I laugh. "I should have known you weren't gone. The signs were all there, especially with my web being destroyed."
He smiles and replies, "But I didn't know you wouldn't stop me. According to Molly, you learn new things every day."
"Molly Hooper is a moderately intelligent woman. That's why I dated her instead of some other woman you came in contact with. She's interesting, despite being just as normal as John." I sit down on the stone, dangling my feet over the rim of the building. Sherlock sits next to me without prompting.
"John's getting married, you know," he says after several minutes of silence. "I can't just walk back into his life. I probably could have before he proposed, but now, he's well and truly gone. It doesn't matter anyway."
"I'm sorry. He was your sentiment." And I mean my apology, which is quite strange, but the feeling isn't too bad.
"Thank you, James, but you didn't need to. I was going to have to move on whether or not John got married. He doesn't need me messing up his life."
"It's just chaos, dear. Chaos has never been a bad thing really. People choose to make it bad because so many villains use it. They're such hypocrites, don't you think?"
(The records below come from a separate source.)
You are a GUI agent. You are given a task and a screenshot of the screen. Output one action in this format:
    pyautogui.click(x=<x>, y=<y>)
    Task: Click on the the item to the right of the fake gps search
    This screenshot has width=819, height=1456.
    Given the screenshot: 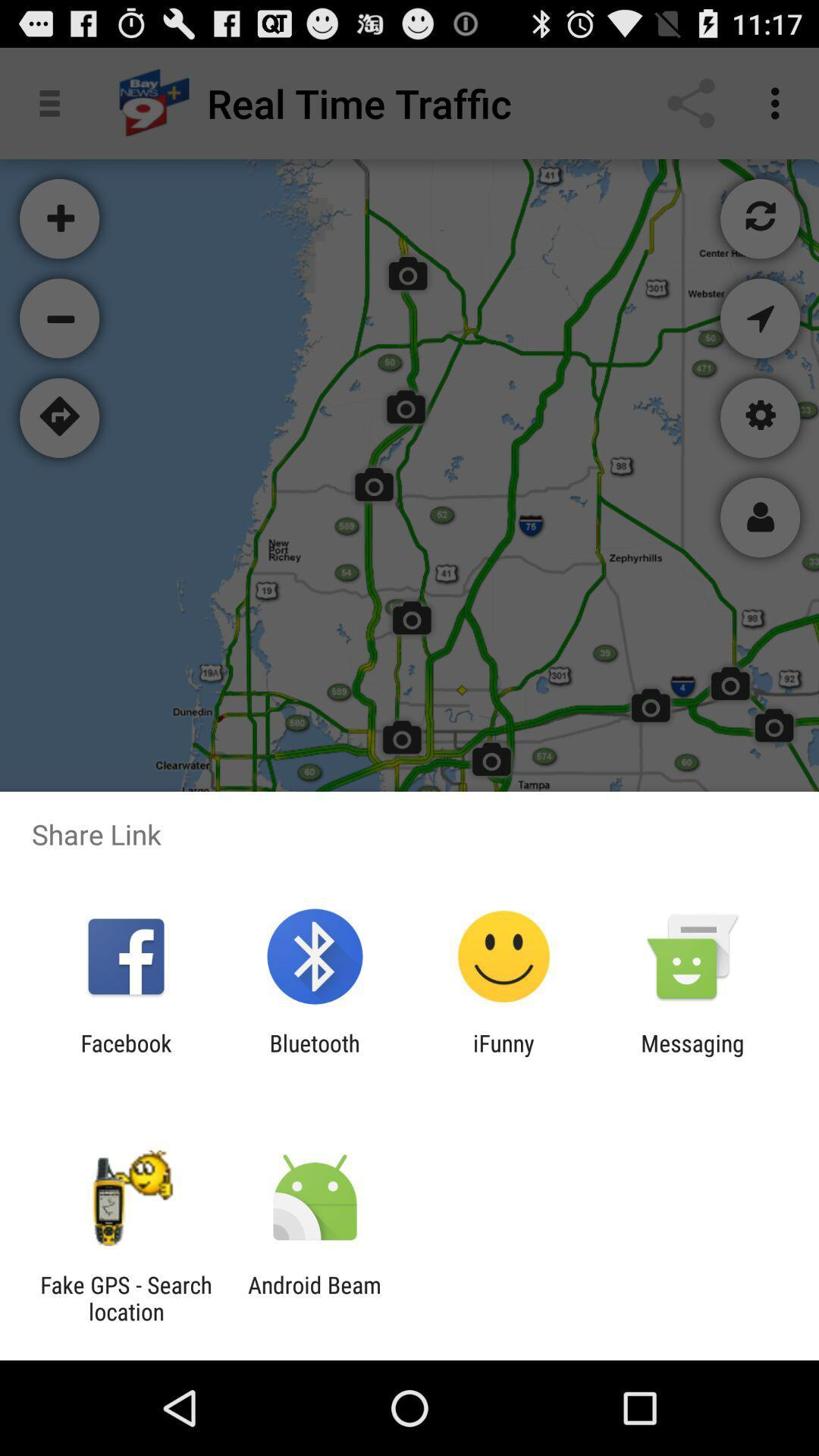 What is the action you would take?
    pyautogui.click(x=314, y=1298)
    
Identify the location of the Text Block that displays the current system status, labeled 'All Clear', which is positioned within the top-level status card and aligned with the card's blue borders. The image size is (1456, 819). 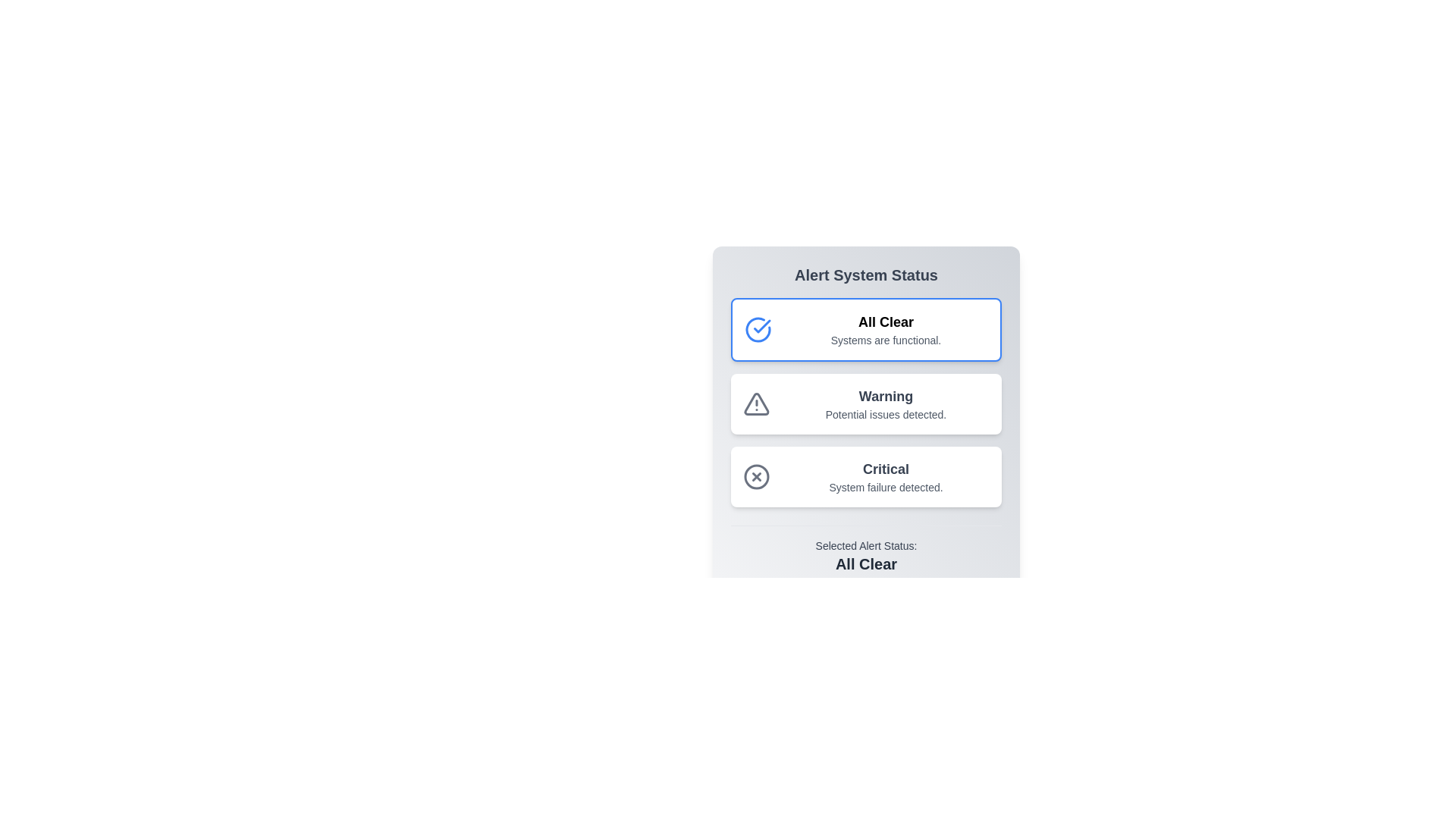
(886, 329).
Sherlock looks at me in surprise. "Yes. They are."
I grin, swinging my legs back and forth over the several-story drop. "I tend to be right."
"I have my moments as well," Sherlock says, a smirk spreading across his face.
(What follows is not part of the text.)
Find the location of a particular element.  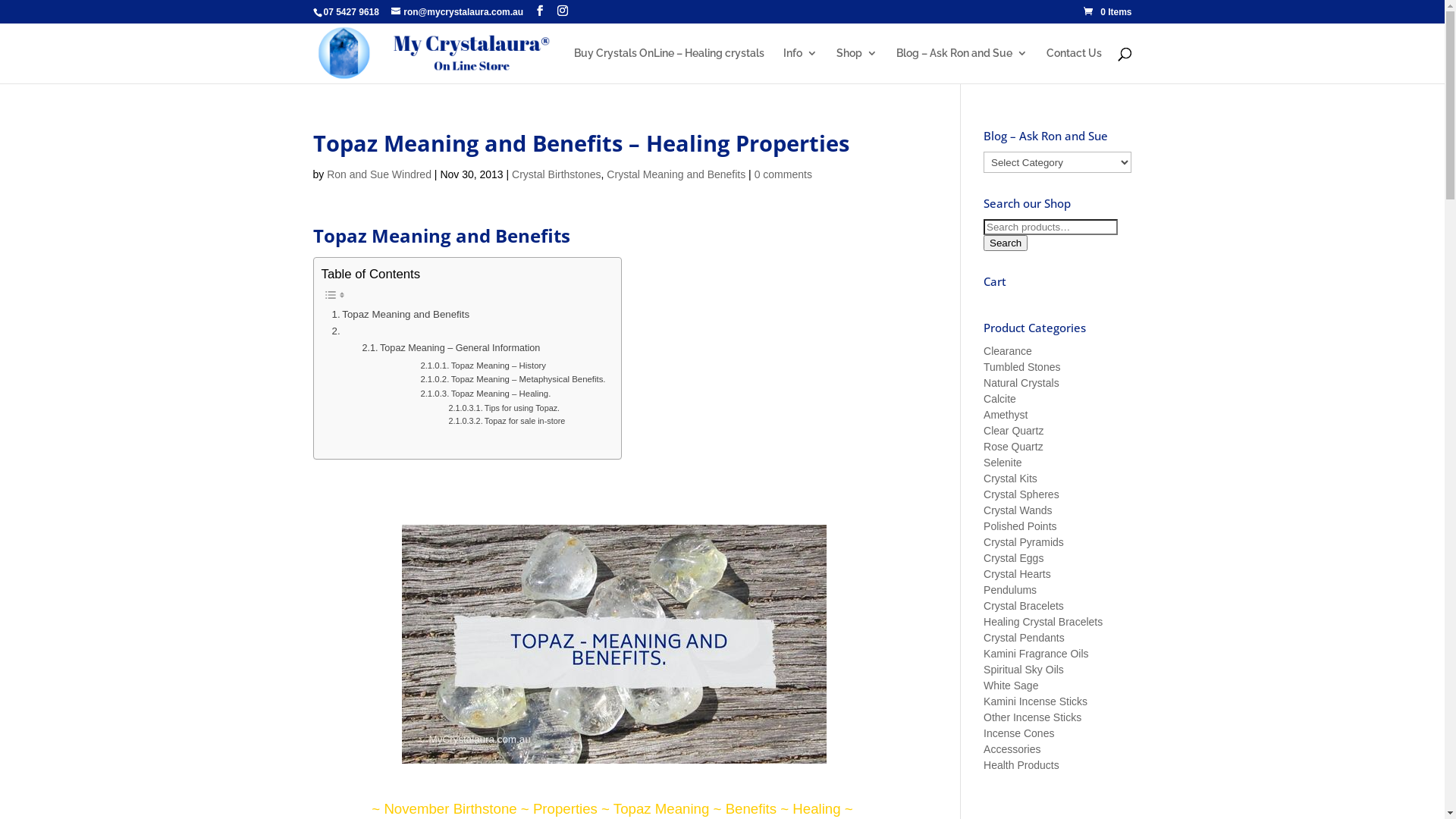

'Crystal Bracelets' is located at coordinates (1023, 604).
"Enlighten me, my darling Mr. Holmes."
"I was correct in stating that I am you." I can't reply to that, so Sherlock keeps talking. "You killed for no reason, and I killed for a reason. I loved for a reason, and you love for no reason."
"Reasoning has no meaning," we say at the same time, and Sherlock smiles at me.
"If we forget about reason, than aren't we just the same?"
I think about that. If we were the same all this time... "How does someone say hello to their mirror?"
"How about: 'Hello. It's nice to meet you'?"
I shake my head. "How about: 'Is that a Browning in your pocket, or are you just happy to see me'?"
Sherlock grins back. "Perfect."
We fall silent for a little while. "How are we going to go on?" I ask. "We're both done killing, and we're both done dying. What now?" If I wasn't a villain anymore, and he wasn't a hero anymore, what's left?
"We could always be Sherlock and James, for once. We've never been that before."
I nod. "Nice to meet you, Sherlock."
"Nice to meet you as well, James."
It turns out, all my beliefs about villainy were true, but I will deviate from them, because a hero is the reason I'm happy. But I don't really have to justify myself, do I?